Roma Michael (born 6 April 1995) is a Pakistani model and actress. She has represented Pakistan at the Miss Charm 2023 and Miss Grand International 2024 pageants.

== Early life and education ==
Michael was born and raised in Lahore, Punjab, Pakistan, in a Christian family. She holds a bachelor's degree in BTech from the University of South Asia in Lahore.

== Career ==
=== Modeling and acting ===
Michael began her modelling career during an internship at Faces Pakistan in 2013, when a colleague encouraged her to appear in a magazine photo shoot. She subsequently worked on campaigns for brands like L'Oréal Paris, Gul Ahmed, Sana Safinaz, Charisma, Bareeze, Nishat Linen, Alkaram, Bonanza, Chen One, Borjan and Depilex. She has also worked with Pakistani designers such as Hassan Sheheryar Yasin, Nida Azwer, and Mohsin Naveed Ranjha. She participated in fashion events including the Pakistan Fashion Design Council (PFDC) from 2016 to 2018 and Fashion Pakistan Week (FPW) from 2016 to 2019. She has also represented Pakistan at international fashion events such as Cannes Fashion Week and the Dubai Fashion Show.
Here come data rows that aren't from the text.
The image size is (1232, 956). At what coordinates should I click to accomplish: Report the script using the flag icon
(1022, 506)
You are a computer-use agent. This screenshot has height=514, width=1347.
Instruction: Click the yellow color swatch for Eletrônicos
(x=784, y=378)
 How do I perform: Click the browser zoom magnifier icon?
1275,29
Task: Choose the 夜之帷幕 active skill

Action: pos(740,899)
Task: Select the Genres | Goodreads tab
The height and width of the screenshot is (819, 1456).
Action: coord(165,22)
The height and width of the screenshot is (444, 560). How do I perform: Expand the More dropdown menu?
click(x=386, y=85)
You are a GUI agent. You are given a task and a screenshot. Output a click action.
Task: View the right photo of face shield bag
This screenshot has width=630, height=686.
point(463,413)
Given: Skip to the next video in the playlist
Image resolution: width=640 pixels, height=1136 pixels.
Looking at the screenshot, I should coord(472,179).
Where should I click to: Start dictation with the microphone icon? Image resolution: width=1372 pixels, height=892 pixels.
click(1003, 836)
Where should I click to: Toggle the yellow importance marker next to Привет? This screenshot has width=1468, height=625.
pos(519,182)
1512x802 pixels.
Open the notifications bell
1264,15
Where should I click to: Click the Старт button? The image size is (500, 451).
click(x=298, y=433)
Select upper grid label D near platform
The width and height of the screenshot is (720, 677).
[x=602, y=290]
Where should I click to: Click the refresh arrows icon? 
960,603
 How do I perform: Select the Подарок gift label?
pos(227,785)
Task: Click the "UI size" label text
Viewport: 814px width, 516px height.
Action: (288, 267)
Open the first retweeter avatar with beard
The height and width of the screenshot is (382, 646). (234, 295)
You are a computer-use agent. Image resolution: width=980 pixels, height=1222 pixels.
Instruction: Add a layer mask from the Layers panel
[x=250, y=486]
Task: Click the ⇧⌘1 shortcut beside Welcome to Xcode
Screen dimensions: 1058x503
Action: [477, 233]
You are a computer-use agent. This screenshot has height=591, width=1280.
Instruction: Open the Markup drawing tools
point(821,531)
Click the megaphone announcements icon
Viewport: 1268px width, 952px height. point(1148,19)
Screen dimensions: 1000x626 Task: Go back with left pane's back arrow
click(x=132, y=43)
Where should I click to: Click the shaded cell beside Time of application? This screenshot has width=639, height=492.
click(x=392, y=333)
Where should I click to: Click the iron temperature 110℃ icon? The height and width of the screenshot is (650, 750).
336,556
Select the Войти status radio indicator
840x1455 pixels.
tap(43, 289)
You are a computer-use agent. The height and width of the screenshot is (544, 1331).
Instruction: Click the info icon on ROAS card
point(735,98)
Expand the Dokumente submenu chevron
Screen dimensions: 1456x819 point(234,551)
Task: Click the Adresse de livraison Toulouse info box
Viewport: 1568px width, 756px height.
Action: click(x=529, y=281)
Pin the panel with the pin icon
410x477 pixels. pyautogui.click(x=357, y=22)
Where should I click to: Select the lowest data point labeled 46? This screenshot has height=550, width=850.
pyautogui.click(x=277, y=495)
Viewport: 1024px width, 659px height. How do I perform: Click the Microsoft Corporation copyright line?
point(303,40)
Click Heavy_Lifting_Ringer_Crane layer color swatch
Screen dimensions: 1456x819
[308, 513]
Alongside her modelling career, Michael moved into acting. Her screen credits include the television dramas Tu Zindagi Hai, Pyari Nimmo and Iqtidar as well as the films Kahey Dil Jidher and Delhi Gate.

=== Pageantry ===
Michael represented Pakistan at the Miss Charm 2023 pageant. In 2024, she was selected to represent Pakistan at the Miss Grand International 2024 pageant in Thailand.

== Filmography ==

=== Television ===

| Year | Title | Role | Network | Ref. |
| 2019 | Tu Zindagi Hai | Sara | PTV |  |
| 2023 | Pyari Nimmo | Hina | Geo Entertainment |  |
| 2024 | Iqtidar | Amal | Green Entertainment |  |
| 2026 | Hadd | Mehak | Hum TV |  |
| Ay Dushman-e-Jaan | Samana | Express Entertainment |  |

=== Film ===

| Year | Title | Role | Ref. |
|---|---|---|---|
| 2022 | Kahay Dil Jidhar | Naina Ansari |  |
| 2026 | Delhi Gate | Anya |  |

== Personal life ==
Michael married actor and model Shan Baig in 2026. The couple publicly announced their marriage in July 2026, having kept their relationship private before the announcement.